Dans le domaine de l’éducation
François Bayrou prône avec talent le statu quo. Il annonce une intention louable de « diviser par deux l’échec scolaire et multiplier par deux la réussite scolaire ». Mais il ne dit pas comment et ne dit rien de consistant sur l’organisation du système éducatif, l’enseignement professionnel, la carte scolaire ou le devenir des ZEP. Il y a quelques mesures ponctuelles (l’implantation de classes d’excellence dans les zones fragiles, création de structures scolaires de secours, présence de « volontaires » adultes dans les établissements), mais cela ne fait pas une politique.
Sur le terrain de l’environnement
Il reprend à son compte le pacte de Nicolas Hulot sans objectif concret, se contentant d’un simple appel au moratoire à propos des OGM ou d’une attitude ambiguë sur l’avenir de la PAC.
Au plan européen
François Bayrou présente un plaidoyer conforme à la vision traditionnelle de sa famille politique. Il demande la présentation rapide d’un nouveau Traité. Il reste, en revanche, extrêmement discret sur tout ce qui relève du fonctionnement et des objectifs de la Banque Centrale Européenne.

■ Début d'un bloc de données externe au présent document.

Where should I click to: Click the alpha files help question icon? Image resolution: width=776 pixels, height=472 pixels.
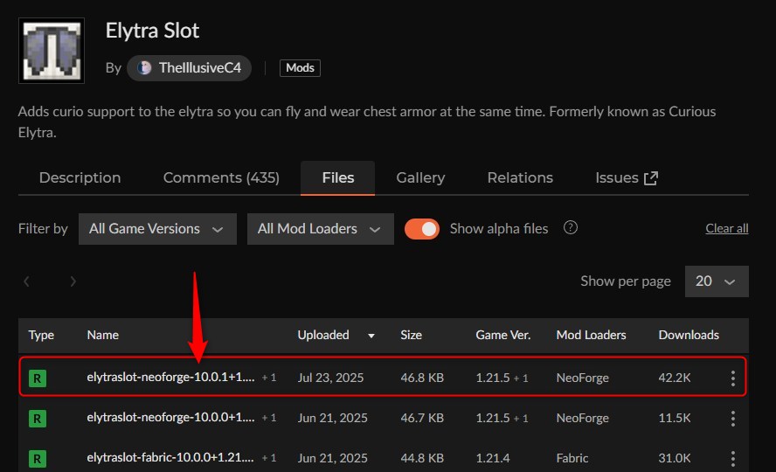click(571, 228)
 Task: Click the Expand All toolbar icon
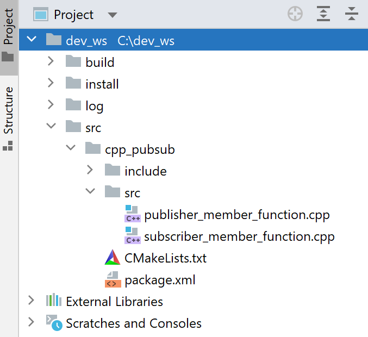[x=323, y=15]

Cette timidité rejoint ses propositions de retour à une orthodoxie budgétaire d’inspiration libérale.
En matière institutionnelle
François Bayrou demande la mise en place d’une VIème République par voie référendaire. Son projet reste proche de celui que nous développons dans le projet socialiste. Il relève avant tout, d’une volonté affichée de réhabilitation du Parlement. Toutefois, son annonce, de mettre en place un scrutin proportionnel pour 50 % des sièges à l’Assemblée Nationale, sans autre précision, laisse craindre une réelle difficulté à gouverner, faute de majorité nette et stable. En effet, le programme de l’UDF ne précise pas si ce recours à la proportionnelle s’effectue dans un cadre départemental ou régional. Nous risquons, à défaut d’avancer vers une VIème République, de renouer avec une IVème République marquée par l’instabilité. Interdire aux grands groupes privés qui vivent des commandes de l’État de posséder des médias se trouve dans le Pacte présidentielle de Ségolène Royal.
En conclusion
Le candidat de l’UDF se montre incapable de présenter une troisième voie dépassant le clivage droite/gauche. Il s’inscrit sur tout le champs économique et social dans une démarche libérale, avec des recettes proches de celles énoncées par Nicolas Sarkozy pour ce qui concerne l’emploi et la fiscalité. Ce ne sont pas les gadgets relatifs notamment à la réduction de 20 % des dépenses de l’Elysée ou à la suppression de l’ENA remplacée par une école formant des agents publics en matière d’administration publique qui pourront faire illusion. François Bayrou ne dispose pas de perspective stratégique parce qu’il n’a pas de programme réellement alternatif à l’UMP. Sa référence à l’introduction d’un mode de scrutin à moitié proportionnel traduit à elle seule la faiblesse de sa ligne stratégique. Pour l’heure, François Bayrou, admet par là même, qu’il n’a pas de majorité parlementaire en échos à une éventuelle victoire à l’élection présidentielle.